Acordo de Paris, antes criticado, agora é fonte de recurso
A viagem de Salles a Madri deve expor outra contradição para o setor. Antes crítico do Acordo de Paris, o governo agora quer uma fatia do bolo.
Em entrevista ao UOL publicada na última sexta (29), Salles afirmou que o país é "modelo de conservação" e que o Brasil teria direito "aí a uns US$ 10 bilhões por ano". "Mas isso compete aos países desenvolvidos, que nos prometeram isso", declarou.
Em nota enviada à reportagem, o ministério do Meio Ambiente afirmou que pretende, durante as discussões da conferência, privilegiar a regulamentação do artigo 6º do Acordo de Paris, que versa sobre a cooperação entre os países signatários para mitigar efeitos das mudanças climáticas. A pasta também confirmou que a delegação enviada vai se empenhar em tentar arrecadar recursos dos países ricos.
"O Brasil tem feito muito e levará para a COP todo esse acervo de temas ambientais. Por outro lado, esperamos receber a sinalização, finalmente, de que a promessa de recursos vultosos dos países ricos para os países em desenvolvimento, já a partir do ano que vem, se concretize", diz o texto enviado à reportagem.
Mas Prado, do WWF, prevê que o Brasil deverá encontrar um ambiente hostil para negociar durante a COP. Já Astrini afirma que se o Brasil for à conferência com um discurso pouco atrelado à realidade, não será ouvido por ninguém.
"Se o governo for com esse discurso, a tendência é ficar falando para ninguém. Já não tem nenhuma moral, infelizmente esse governo rebaixou o país, tirou de uma situação em que a gente era exemplo, uma potência nas negociações e um dos líderes desse debate ambiental, para colocar ao lado do problema, do pária. O Brasil é o tipo de exemplo que não se precisa no debate sobre mudanças climáticas", diz.
O que está em jogo?
As discussões na conferência devem refletir o momento emergencial que vive o planeta em relação à emissão de gases estufa — estudo da Organização Meteorológica Mundial divulgado na última semana revela que 2018 alcançou um novo recorde nas concentrações médias globais de dióxido de carbono: 407,8 partes por milhão (ppm, sigla que mede a concentração de CO² na atmosfera), acima das 405,5 ppm registradas em 2017.
O evento deste ano carrega responsabilidade particular pois, a partir de 2020, os países signatários do Acordo de Paris — incluindo o Brasil — terão de tomar ações efetivas para que o aumento da temperatura média global seja "bem abaixo de 2ºC em relação aos níveis pré-industriais" e "se esforçar para limitar esse aumento a 1,5ºC", conforme descrito no tratado.

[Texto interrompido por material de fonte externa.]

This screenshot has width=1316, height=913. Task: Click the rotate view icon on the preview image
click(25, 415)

Ao abdicar da candidatura para sediar a COP e ameaçar deixar o Acordo (posição depois retificada pelo governo), o Brasil se afastou do protagonismo em relação às pautas ambientais. Somando-se ao fato de que Ricardo Salles e o também ministro Ernesto Araújo (Relações Exteriores) já demonstraram ceticismo em relação ao aquecimento global, é difícil prever como a delegação brasileira deve se comportar em relação à pauta.
No centro das crises ambientais do governo, a Amazônia é considerada um bioma que atua na redução do aquecimento global. Fatores como o processo de fotossíntese e o regime de chuvas influenciam na mitigação da temperatura. As interferências humanas, tal qual as queimadas e o desmatamento, agem de forma diametralmente oposta.

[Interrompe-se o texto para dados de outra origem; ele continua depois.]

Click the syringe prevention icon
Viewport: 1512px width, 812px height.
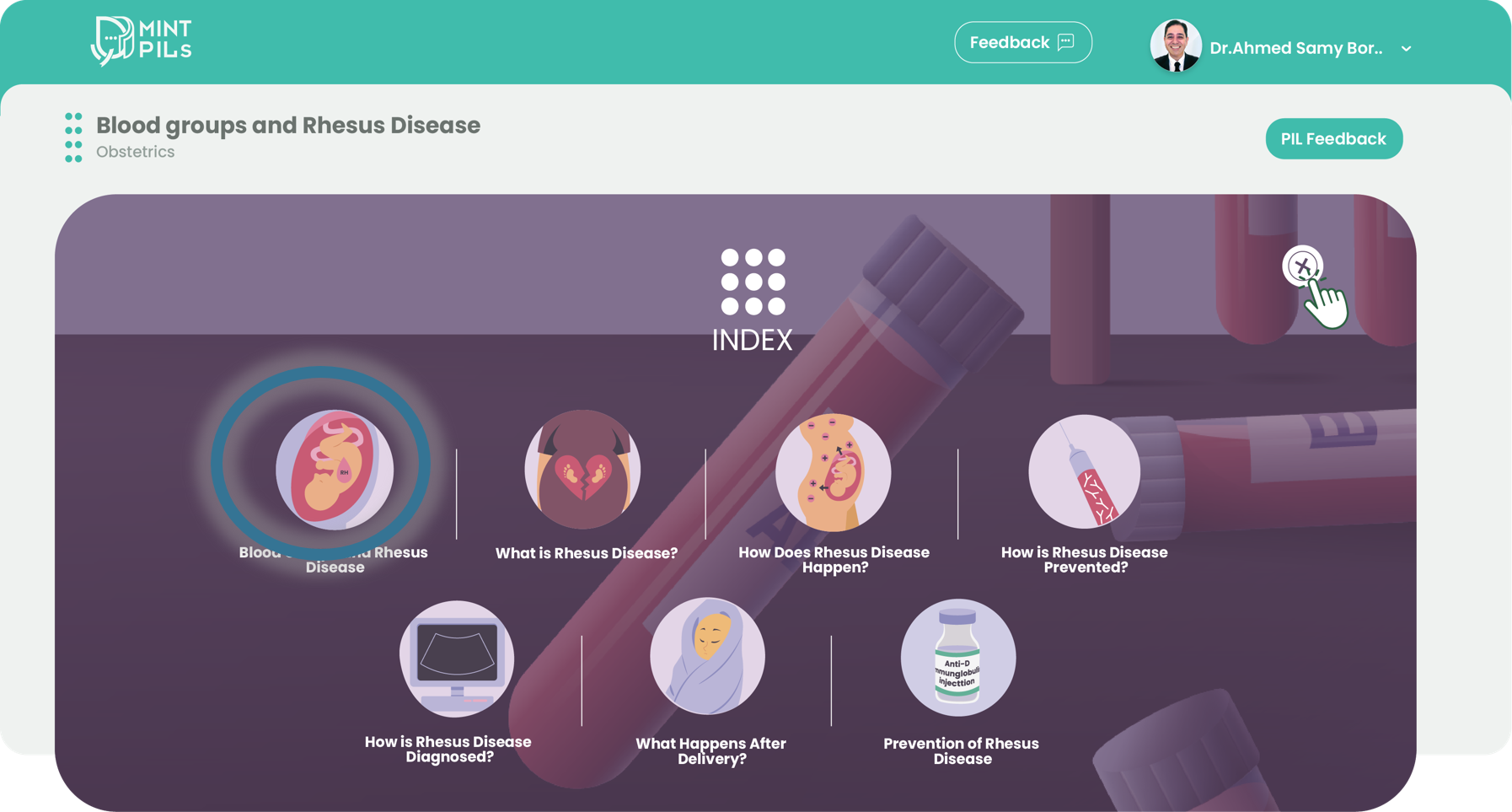coord(1084,471)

Em relação às queimadas, o Brasil registrou um aumento de 47% neste ano em comparação ao ano passado, com 188.360 focos (45% deles na Amazônia). Estudo recente da Nasa mostrou que o fogo no bioma libera o chamado "carbono preto", aerossóis que absorvem o calor emitido pelo sol e aumentam a temperatura da Atmosfera; as partículas também podem influenciar na formação de nuvens e, consequentemente, nas chuvas.
"É um bom momento para o ministro conseguir se alinhar, ou tentar buscar o alinhamento do que está acontecendo em países que têm essa agenda, com lideranças que têm essa agenda como importante, e a gente espera que ele volte de lá compreendendo um pouco melhor o que é esse processo de mudanças climáticas", completa o diretor do WWF.